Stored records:
☆ ☆ ☆ ☆

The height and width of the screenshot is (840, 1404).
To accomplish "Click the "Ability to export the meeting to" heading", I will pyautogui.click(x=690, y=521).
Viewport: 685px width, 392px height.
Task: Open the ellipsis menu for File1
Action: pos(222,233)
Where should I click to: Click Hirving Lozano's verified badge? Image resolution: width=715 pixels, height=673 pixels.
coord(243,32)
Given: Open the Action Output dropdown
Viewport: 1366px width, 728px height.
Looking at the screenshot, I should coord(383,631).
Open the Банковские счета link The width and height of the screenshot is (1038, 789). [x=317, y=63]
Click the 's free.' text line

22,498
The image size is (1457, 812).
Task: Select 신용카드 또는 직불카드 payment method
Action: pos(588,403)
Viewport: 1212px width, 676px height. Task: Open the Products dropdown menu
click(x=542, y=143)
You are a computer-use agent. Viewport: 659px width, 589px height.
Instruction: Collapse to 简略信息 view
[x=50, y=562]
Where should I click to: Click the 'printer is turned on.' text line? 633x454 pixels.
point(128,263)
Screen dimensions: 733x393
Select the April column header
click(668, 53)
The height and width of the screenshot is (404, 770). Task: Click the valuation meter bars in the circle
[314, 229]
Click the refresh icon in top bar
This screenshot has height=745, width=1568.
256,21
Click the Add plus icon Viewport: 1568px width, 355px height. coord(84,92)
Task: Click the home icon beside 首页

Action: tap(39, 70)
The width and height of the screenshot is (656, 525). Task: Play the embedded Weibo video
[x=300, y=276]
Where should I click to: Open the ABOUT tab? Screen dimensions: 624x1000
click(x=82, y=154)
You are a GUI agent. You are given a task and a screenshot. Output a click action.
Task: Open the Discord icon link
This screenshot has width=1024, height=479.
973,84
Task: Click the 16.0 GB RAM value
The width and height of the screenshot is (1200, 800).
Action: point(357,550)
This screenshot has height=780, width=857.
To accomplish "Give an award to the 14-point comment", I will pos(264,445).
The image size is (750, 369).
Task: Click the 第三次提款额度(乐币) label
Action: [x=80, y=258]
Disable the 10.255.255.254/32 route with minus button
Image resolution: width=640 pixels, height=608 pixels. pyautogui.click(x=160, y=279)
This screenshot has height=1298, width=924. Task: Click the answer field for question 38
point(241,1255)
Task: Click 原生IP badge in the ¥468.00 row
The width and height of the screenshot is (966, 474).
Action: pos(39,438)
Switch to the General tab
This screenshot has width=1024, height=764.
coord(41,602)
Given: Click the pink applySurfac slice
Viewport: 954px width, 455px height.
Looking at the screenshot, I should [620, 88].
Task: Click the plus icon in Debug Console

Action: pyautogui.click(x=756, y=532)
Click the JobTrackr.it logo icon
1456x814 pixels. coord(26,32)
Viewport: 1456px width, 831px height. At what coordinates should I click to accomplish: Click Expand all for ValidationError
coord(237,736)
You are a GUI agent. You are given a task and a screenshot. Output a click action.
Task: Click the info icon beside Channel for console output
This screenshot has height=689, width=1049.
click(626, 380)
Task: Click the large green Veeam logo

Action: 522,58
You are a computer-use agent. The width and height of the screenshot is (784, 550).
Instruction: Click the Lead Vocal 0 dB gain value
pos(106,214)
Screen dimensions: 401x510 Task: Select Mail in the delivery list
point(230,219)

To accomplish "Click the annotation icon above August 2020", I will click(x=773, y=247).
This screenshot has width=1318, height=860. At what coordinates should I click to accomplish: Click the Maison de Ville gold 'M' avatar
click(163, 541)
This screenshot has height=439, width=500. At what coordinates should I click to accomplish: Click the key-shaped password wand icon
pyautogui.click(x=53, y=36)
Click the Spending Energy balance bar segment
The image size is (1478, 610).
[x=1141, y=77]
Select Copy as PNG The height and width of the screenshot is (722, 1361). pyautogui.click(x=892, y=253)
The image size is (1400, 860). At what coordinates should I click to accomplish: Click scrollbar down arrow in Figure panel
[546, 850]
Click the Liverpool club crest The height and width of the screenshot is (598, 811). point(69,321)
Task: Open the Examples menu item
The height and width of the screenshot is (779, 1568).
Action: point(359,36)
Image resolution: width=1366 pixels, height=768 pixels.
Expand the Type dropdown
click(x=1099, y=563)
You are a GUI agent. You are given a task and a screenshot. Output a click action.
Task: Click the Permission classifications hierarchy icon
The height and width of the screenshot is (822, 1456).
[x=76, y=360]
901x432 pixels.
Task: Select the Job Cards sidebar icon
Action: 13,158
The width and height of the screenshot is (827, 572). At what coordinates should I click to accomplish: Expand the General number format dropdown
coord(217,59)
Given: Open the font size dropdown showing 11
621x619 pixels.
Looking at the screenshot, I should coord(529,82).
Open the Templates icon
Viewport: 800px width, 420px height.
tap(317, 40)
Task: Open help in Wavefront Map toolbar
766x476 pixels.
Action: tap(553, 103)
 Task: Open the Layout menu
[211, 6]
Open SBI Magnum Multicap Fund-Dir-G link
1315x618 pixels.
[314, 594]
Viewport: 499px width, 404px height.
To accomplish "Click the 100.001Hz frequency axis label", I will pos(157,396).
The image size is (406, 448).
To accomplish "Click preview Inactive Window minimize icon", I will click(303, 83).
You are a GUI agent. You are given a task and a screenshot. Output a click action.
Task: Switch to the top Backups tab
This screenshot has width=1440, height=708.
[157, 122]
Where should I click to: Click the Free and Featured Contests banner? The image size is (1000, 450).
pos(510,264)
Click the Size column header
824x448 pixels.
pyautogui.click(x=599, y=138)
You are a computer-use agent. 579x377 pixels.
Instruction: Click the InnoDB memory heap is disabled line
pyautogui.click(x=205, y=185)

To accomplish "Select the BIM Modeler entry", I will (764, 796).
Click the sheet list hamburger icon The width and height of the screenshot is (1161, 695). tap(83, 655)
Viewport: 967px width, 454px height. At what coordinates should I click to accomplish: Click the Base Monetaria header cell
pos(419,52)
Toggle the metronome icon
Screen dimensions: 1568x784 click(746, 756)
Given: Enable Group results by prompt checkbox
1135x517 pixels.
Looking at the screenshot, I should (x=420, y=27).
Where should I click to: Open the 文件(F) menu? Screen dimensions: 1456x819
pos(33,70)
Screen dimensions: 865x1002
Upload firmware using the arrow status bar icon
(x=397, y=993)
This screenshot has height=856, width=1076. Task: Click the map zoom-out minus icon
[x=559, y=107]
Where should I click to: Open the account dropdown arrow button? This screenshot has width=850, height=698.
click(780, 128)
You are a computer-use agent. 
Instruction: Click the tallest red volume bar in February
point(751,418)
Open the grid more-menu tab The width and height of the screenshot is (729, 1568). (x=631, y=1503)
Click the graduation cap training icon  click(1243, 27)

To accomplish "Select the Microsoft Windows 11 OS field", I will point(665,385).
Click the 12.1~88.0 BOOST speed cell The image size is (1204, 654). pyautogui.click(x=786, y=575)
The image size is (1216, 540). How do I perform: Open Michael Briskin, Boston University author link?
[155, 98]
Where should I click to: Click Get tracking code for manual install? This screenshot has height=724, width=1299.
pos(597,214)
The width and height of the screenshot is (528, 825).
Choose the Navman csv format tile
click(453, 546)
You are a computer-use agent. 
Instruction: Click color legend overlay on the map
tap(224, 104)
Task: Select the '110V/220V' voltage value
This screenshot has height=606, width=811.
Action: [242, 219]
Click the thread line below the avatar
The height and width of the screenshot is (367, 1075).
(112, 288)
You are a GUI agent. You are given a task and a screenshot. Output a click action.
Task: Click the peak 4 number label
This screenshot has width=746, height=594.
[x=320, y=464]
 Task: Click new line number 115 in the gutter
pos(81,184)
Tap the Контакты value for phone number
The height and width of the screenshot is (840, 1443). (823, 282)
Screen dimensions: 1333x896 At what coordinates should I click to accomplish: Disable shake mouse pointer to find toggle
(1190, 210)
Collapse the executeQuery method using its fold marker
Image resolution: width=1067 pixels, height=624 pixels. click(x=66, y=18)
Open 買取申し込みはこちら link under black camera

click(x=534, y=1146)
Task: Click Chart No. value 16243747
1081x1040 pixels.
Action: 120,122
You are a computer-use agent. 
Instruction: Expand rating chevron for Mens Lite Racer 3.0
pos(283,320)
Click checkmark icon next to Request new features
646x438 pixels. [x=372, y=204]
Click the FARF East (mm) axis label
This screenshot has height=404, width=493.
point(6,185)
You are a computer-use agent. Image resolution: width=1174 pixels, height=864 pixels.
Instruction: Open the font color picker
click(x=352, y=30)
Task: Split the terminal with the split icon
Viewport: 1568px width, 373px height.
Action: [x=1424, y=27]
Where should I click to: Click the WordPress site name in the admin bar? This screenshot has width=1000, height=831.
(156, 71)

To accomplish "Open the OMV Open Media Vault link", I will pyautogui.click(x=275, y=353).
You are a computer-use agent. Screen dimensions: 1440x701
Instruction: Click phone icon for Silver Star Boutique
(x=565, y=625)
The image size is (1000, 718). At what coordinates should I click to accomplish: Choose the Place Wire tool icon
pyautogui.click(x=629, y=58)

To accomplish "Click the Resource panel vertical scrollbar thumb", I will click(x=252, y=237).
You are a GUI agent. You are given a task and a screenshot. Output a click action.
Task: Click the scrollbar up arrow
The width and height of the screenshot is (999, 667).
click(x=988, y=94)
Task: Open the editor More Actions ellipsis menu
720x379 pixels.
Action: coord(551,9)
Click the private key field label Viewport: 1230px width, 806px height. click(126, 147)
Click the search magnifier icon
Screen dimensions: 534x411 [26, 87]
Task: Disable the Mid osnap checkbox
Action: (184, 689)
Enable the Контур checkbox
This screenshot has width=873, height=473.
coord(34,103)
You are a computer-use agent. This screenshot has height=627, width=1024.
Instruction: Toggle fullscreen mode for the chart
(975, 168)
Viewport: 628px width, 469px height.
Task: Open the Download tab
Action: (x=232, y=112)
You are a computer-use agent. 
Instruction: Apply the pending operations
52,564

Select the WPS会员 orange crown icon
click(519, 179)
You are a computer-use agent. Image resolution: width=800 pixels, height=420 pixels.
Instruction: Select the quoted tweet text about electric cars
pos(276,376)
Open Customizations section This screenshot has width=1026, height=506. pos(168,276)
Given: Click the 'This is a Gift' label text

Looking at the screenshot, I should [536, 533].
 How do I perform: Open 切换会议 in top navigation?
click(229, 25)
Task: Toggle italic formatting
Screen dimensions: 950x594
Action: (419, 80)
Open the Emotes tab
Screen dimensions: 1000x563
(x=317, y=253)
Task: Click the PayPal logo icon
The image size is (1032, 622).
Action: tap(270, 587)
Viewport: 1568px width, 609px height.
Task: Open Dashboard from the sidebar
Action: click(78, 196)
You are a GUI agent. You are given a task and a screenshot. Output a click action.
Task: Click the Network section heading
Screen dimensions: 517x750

☆ ☆ ☆ ☆

ACTIVITY: Leave out every line above except those from the line with "Expand the Type dropdown" up to and including the line with "Given: Enable Group", and copy those exactly.

WRITTEN RESPONSE:
Expand the Type dropdown
click(x=1099, y=563)
You are a GUI agent. You are given a task and a screenshot. Output a click action.
Task: Click the Permission classifications hierarchy icon
The height and width of the screenshot is (822, 1456).
[x=76, y=360]
901x432 pixels.
Task: Select the Job Cards sidebar icon
Action: 13,158
The width and height of the screenshot is (827, 572). At what coordinates should I click to accomplish: Expand the General number format dropdown
coord(217,59)
Given: Open the font size dropdown showing 11
621x619 pixels.
Looking at the screenshot, I should coord(529,82).
Open the Templates icon
Viewport: 800px width, 420px height.
tap(317, 40)
Task: Open help in Wavefront Map toolbar
766x476 pixels.
Action: tap(553, 103)
 Task: Open the Layout menu
[211, 6]
Open SBI Magnum Multicap Fund-Dir-G link
1315x618 pixels.
[314, 594]
Viewport: 499px width, 404px height.
To accomplish "Click the 100.001Hz frequency axis label", I will pos(157,396).
The image size is (406, 448).
To accomplish "Click preview Inactive Window minimize icon", I will click(303, 83).
You are a GUI agent. You are given a task and a screenshot. Output a click action.
Task: Switch to the top Backups tab
This screenshot has width=1440, height=708.
[157, 122]
Where should I click to: Click the Free and Featured Contests banner? The image size is (1000, 450).
pos(510,264)
Click the Size column header
824x448 pixels.
pyautogui.click(x=599, y=138)
You are a computer-use agent. 579x377 pixels.
Instruction: Click the InnoDB memory heap is disabled line
pyautogui.click(x=205, y=185)

To accomplish "Select the BIM Modeler entry", I will (764, 796).
Click the sheet list hamburger icon The width and height of the screenshot is (1161, 695). tap(83, 655)
Viewport: 967px width, 454px height. At what coordinates should I click to accomplish: Click the Base Monetaria header cell
pos(419,52)
Toggle the metronome icon
Screen dimensions: 1568x784 click(746, 756)
Given: Enable Group results by prompt checkbox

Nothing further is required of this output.